You will still always get an exact multiple of 3600 after multiplying, but with a tiny error in "division" you could be off by one times 3600 in the end.
You could write a test program to find cases where you get different results from division vs. multiplication by an inverse.
Can you do this as part of another pass over the data? It's not much computation for all that memory bandwidth. Or if you can't replace the div_pd
with a multiply by the inverse, it totally bottlenecks on FP division without keeping other execution units busy.
There are three strategies here:
pure integer, using a multiplicative inverse for exact division. Why does GCC use multiplication by a strange number in implementing integer division?.
Evan AVX512DQ doesn't have an integer multiply that gives you the high half of a 64x64 => 128, only vpmullq
64x64 => 64-bit (and it's multiple uops).
Without AVX512IFMA VPMADD52HUQ
(the high half of a 52x52=>52-bit multiply), see Can I use the AVX FMA units to do bit-exact 52 bit integer multiplications?.
(Or if you actually only care about the low 32 bits of your input, then 32x32=>64 bit multiply and 64 bit shift should work, using _mm512_mul_epu32
, single-uop vpmuludq
.) But this would also take extra work to round to nearest instead of truncating.
what you're doing now: double
divide (or multiply by inverse), convert to nearest int64_t
, 64-bit integer multiply.
Input might get rounded to nearest double
if > 2^53, but final result will always be an exact multiple of 3600 (unless the multiply overflows int64_t
).
double
divide (or multiply), round to nearest integer (without converting), double
multiply, convert to integer.
The result of the last multiply could be a problem if it's above 2^(53+4). 3600 is a multiple of 2^4 but not of 2^5. So rounding to the nearest representable double
might give a number that isn't an exact multiple of 3600, for very large inputs.
If range limits aren't a problem, you could even fold the subtract in using an fma(val, 3600, -3600.0*start)
.
SIMD FP multiply has significantly better throughput than integer multiply, so it might be a win overall, even with the extra cost of an FP round-to-nearest instruction.
You can sometimes avoid explicit rounding instructions by adding then subtracting a large constant, like @Mysticial does in Can I use the AVX FMA units to do bit-exact 52 bit integer multiplications?. You make the value big enough that it the nearest representable double
s are whole integers. (How to efficiently perform double/int64 conversions with SSE/AVX?, for limited-range inputs, also shows some FP manipulation tricks.)
Maybe we can rounded=fma(v, 1.0/3600, round_constant)
, then subtract round_constant
to get a value rounded to the nearest integer without _mm512_roundscale_pd
. We could even do fma(rounded, 3600, -3600*round_constant)
to fold it into scaling back up: 2^52 * 3600 = 4503599627370496.0 * 3600
is exactly representable as a double
.
There might be a double-rounding problem: first when converting from int64_t
to the nearest double
(if it's so big that the integer isn't exactly representable), then again when dividing and rounding to the nearest integer.
Costs: I'm assuming you can replace FP division with a multiply by 1.0/3600
.
fp mul, convert, integer mul: vcvtqq2pd
(1 uop for FMA ports) + vmulpd
(1 uop) + vcvtpd2qq
(1 uop) + vpmullq
(3 uops for FMA ports) = 6 uops for the 2 FMA ports. vpsubq zmm
also competes for the same ports, so 7 really.
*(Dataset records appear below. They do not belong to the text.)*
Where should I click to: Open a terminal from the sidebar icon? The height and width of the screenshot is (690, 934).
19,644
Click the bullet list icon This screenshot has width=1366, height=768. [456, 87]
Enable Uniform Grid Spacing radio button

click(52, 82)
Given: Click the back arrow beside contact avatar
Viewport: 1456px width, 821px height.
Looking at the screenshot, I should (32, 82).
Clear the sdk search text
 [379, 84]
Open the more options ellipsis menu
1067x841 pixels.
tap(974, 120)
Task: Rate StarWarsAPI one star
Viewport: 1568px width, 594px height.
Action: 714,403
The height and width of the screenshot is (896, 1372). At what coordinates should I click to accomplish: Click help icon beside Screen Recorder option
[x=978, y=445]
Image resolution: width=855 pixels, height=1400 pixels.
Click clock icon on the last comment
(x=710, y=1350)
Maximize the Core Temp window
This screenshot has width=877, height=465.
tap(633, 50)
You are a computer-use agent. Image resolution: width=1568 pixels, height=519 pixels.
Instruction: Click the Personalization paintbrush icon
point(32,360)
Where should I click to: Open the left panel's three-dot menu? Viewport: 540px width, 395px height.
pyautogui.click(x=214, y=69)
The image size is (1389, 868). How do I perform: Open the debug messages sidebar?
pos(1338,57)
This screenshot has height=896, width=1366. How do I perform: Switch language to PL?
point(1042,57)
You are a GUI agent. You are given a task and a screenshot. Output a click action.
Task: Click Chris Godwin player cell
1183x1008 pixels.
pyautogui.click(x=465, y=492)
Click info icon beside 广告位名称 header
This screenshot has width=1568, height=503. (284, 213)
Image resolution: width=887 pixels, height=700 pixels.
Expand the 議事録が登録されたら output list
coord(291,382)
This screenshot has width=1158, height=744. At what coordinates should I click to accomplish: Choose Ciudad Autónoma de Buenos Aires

SKX uop counts from Agner Fog's testing.
fp everything: vcvtqq2pd
(1 uop for FMA ports) + vmulpd
(1 uop) + vrndscalepd
(2 uops) + vmulpd
(1 uop) + vcvtpd2qq
(1 uop) = 6 uops again, but maybe lower latency. (vrndscale+vmulpd is 8+4 latency, faster than vpmullq 15 cycle latency). But OoO exec should easily hide this latency if looping over an array for independent vectors, so saving latency isn't a huge deal.
I'm not sure how efficient you can make an "integer" multiply, or use FP bithacks to avoid convert instructions. If this is performance critical, that might be worth investigating.